Required work:
Reproduce the line that contains "Click Exit to" and every line after it through the end of the records, exactly, with nothing added.

Dataset records:
◆ ◆ ◆

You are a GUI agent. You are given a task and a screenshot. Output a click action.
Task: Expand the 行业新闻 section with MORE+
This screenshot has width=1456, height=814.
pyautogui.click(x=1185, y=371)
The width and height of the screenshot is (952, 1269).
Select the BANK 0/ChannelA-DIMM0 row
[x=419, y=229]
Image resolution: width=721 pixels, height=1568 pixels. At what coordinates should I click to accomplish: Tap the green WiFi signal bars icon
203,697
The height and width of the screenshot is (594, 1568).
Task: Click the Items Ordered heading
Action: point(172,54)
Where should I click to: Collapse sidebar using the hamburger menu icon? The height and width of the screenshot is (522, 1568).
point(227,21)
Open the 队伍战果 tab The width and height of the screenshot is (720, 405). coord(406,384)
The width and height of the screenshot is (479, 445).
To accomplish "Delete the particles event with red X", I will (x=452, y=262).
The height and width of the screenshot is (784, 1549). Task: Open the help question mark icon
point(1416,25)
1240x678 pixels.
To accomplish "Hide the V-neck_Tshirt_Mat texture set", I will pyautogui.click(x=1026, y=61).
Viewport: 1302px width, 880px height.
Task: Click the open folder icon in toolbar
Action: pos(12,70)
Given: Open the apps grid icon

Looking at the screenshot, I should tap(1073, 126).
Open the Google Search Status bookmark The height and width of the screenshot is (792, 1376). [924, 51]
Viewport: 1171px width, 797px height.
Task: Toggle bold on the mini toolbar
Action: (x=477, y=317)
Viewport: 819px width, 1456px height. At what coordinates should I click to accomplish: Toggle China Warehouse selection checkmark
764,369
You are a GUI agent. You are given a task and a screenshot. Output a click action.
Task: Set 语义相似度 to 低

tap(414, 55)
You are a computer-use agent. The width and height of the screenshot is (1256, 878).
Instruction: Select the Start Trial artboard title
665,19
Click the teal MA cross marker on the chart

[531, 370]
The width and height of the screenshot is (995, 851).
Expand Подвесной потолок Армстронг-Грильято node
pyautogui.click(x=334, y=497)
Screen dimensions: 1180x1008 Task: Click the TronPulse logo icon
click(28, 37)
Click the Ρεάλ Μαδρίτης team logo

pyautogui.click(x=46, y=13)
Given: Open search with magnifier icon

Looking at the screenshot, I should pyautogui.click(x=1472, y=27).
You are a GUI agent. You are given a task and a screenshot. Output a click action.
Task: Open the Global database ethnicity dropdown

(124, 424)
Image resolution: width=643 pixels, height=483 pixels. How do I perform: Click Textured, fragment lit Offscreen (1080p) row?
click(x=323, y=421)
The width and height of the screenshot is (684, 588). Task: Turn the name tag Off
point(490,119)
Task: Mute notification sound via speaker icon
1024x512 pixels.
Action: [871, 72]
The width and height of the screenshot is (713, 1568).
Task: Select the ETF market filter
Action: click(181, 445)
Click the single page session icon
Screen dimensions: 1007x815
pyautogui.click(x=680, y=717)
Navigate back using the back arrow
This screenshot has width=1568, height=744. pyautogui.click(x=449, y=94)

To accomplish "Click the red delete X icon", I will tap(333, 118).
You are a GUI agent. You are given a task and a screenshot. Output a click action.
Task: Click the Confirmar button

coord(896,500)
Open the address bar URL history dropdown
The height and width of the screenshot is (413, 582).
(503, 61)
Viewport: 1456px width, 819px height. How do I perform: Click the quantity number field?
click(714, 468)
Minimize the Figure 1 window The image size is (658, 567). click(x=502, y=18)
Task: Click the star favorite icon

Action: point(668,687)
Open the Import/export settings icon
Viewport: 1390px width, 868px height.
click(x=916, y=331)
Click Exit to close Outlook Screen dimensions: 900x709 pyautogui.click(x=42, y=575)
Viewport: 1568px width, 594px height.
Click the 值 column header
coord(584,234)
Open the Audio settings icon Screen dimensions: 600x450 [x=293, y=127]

◆ ◆ ◆

Answer area:
Click Exit to close Outlook Screen dimensions: 900x709 pyautogui.click(x=42, y=575)
Viewport: 1568px width, 594px height.
Click the 值 column header
coord(584,234)
Open the Audio settings icon Screen dimensions: 600x450 [x=293, y=127]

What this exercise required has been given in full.